To: <topband@contesting.com>
Subject: Re: Topband: Blocking Dynamic Range, here we agree
From: "Tom Rauch" <w8ji@contesting.com>
Reply-to: Tom Rauch <w8ji@contesting.com>
Date: Sat, 17 Feb 2007 10:06:44 -0500
List-post: <mailto:topband@contesting.com>
I think perhaps this is what Tom was attempting to say or 
SHOULD HAVE
SAID and if so, we agree that the 100 dB BDR versus 150 dB 
BDR for the
FT1000D is a thing. My disagreement with the published 
numbers is that I
have never measured one of these radios with numbers that 
were as poor
as given here EVER. He attributed things to mixer noise, 
etc. and we
disagree with the mechanism. The measurements done by me or 
witnessed by
me were done in professional laboratories with state of the 
art
equipment and I am biased to believe what I am absolutely 
certain have
been repeated by world class professionals.>>

First, there is little doubt about what I measured. My data 
is always within reasonable limits of what anyone else with 
a good lab and good techniques measures. I'm not going to 
waste bandwidth arguing a few dB when the major problem is 
caused by a 20-30dB difference in performance.

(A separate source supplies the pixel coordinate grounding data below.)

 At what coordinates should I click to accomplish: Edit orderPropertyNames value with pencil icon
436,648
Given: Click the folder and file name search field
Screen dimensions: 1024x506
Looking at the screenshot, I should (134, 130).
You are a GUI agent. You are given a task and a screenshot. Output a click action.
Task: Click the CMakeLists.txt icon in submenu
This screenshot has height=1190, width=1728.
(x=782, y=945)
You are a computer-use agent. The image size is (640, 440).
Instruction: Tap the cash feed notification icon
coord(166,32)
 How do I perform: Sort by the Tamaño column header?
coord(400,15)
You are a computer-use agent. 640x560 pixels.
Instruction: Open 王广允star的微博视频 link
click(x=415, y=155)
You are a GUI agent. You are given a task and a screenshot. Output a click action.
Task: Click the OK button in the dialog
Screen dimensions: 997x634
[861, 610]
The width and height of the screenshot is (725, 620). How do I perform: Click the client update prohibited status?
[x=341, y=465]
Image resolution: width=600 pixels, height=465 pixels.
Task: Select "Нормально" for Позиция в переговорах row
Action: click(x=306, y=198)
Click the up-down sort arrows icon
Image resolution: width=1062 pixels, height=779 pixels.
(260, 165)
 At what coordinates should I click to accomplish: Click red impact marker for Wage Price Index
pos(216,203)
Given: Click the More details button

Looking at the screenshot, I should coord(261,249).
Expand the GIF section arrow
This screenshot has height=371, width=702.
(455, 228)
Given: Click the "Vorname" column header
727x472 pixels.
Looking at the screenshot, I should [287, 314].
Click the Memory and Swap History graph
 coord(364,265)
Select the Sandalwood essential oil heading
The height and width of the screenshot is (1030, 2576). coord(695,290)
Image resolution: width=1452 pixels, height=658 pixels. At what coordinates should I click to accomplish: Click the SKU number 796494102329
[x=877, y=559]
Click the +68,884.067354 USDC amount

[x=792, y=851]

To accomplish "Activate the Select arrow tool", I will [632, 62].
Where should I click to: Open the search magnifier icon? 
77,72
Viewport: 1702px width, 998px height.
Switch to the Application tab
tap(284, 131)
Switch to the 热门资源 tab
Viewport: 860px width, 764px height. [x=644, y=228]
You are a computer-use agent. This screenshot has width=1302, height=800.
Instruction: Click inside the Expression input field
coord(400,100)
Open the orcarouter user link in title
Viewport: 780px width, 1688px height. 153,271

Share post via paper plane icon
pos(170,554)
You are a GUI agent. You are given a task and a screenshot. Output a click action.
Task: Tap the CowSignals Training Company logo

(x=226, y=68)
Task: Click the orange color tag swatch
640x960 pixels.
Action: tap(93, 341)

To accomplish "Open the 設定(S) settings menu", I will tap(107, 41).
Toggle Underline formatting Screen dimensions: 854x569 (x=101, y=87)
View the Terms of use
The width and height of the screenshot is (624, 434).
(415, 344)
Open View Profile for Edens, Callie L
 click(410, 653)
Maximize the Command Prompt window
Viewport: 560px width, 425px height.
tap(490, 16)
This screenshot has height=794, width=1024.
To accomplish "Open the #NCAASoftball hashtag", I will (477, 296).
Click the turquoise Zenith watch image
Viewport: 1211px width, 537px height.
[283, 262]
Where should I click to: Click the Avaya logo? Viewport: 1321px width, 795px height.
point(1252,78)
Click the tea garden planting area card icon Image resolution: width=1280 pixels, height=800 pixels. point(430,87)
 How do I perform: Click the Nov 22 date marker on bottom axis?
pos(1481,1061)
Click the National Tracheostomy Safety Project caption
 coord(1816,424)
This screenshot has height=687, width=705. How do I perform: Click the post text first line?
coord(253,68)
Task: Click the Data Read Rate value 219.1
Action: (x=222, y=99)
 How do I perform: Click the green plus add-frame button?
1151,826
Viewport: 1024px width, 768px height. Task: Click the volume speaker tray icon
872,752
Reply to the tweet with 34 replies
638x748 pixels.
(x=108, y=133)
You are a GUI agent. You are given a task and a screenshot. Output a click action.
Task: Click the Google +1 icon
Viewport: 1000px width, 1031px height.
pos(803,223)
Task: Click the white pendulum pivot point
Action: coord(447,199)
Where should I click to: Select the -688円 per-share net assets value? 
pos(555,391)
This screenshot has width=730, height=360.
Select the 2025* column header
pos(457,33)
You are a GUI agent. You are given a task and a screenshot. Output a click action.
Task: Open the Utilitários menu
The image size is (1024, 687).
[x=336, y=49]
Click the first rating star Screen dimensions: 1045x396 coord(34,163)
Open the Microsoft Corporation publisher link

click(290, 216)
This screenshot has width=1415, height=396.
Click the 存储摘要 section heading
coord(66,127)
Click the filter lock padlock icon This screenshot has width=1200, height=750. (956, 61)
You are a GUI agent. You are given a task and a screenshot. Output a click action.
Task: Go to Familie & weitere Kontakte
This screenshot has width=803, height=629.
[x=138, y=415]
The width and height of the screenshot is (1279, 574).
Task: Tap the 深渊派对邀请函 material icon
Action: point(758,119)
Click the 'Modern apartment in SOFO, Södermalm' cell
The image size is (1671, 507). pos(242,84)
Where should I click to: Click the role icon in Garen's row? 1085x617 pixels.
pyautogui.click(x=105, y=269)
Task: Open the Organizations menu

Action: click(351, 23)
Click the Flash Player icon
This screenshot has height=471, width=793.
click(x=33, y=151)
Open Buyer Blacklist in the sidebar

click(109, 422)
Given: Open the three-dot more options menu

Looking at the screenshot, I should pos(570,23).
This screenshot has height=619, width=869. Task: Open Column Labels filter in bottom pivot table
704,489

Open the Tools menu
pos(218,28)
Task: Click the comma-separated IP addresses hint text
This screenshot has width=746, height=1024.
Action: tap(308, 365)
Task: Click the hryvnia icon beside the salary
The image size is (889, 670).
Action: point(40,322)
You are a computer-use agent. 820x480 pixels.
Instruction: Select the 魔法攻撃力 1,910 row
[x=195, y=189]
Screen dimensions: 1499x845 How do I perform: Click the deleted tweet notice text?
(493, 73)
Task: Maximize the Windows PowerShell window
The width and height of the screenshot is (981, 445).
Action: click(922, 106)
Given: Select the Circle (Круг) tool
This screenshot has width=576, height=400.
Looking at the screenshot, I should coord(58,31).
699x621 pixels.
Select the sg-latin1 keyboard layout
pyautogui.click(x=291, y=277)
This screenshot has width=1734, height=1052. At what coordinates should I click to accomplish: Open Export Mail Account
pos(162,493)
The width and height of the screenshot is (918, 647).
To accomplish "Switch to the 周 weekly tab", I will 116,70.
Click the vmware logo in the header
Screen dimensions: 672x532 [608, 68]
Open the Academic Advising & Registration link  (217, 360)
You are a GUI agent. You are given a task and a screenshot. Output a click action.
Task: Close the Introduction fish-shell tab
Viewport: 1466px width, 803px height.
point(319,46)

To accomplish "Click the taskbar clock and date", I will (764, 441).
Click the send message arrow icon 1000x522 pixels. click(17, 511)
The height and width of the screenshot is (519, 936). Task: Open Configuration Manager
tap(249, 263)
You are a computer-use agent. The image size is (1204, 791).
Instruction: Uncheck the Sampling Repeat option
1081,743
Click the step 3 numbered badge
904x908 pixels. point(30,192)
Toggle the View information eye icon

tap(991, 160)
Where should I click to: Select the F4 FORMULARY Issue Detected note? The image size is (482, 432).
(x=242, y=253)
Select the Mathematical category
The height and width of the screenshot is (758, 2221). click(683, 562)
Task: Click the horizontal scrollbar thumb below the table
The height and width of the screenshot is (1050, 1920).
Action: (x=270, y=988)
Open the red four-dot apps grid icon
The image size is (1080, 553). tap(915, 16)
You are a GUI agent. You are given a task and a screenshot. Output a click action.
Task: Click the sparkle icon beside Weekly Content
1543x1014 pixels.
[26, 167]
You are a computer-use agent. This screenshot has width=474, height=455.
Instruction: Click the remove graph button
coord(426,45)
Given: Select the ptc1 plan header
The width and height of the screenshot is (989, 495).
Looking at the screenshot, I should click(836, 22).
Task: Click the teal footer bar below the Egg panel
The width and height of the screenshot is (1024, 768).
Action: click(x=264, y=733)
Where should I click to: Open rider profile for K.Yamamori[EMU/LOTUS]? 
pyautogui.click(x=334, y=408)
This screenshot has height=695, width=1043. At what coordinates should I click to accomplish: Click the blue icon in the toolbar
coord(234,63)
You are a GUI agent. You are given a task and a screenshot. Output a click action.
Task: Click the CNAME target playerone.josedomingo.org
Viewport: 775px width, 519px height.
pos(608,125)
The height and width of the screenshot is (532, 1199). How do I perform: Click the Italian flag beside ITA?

Second, so far as the display. A claim was made a SDR 
display could, in effect, substitute for packet and allow a 
person running single op in a crowded contest to appear at a 
new station's frequency in an instant while working people 
down the band. That claim is nonsense for several very 
obvious reasons. The display, when looking at a large window 
that is loaded with signals every few hundred Hz, can't 
isolate a pileup. There isn't an operator in the world that 
can memorize the position of 500 dancing pips and instantly 
spot a new one in the crowd. The receiver also goes "nuts" 
when the transmitter comes on...even with 3000 feet of 
antenna separation and a 20-30dB polarization null. That's a 
blocking or overload problem caused by  limits of the 
system, and it is not just a few dB problem. It is a 30-40dB 
problem. If something new one pops up on a packet spot and a 
single op appears instantly again and again, it isn't 
because he has a SDR radio and is scanning 50 kHz of a 
crowded band and can instantly see it! So the radio just 
couldn't do what we wanted it to do. Nothing can, except 
packet.

Those were two of the main points.

The third was mixer noise. This isn't EME work. We all know 
or should know ANY real mixer has a noise figure, it also 
has IM distortion. On 160m, if the mixer is out of 
saturation and of any reasonable design, the propagated 
noise is all we ever hear. A system can go from a 15dB noise 
figure to a 1 dB noise figure and with any normal antenna 
(outside of a screwdriver blade vertical) it won't make any 
difference at all in what we can copy. What we often mistake 
is the fact that reducing system gain can make things appear 
better when the receiver is saturated with noise. We often 
confuse excessive or unnecessary gain in one system with 
proper gain distribution in another.

The final was selectivity.  Every other amateur radio in my 
house uses 6dB points to define selectivity. My Yaesu, 
Kenwood, Drake, and ICOM manuals use 6dB. Because a radio 
might say the selectivity is xx Hz, it doesn't mean it is xx 
Hz by the standards other radios use. Some software radios 
define selectivity by 3db points, and this confuses users 
who then compare filters at the common method of 6dB with 
filters defined at 3dB points. As an example of the 
confusion this causes, my FT1000 measures 230Hz bandwidth 
with the 500Hz filter if I use 3dB instead of 6dB. Everyone 
should try to use the same measurement point.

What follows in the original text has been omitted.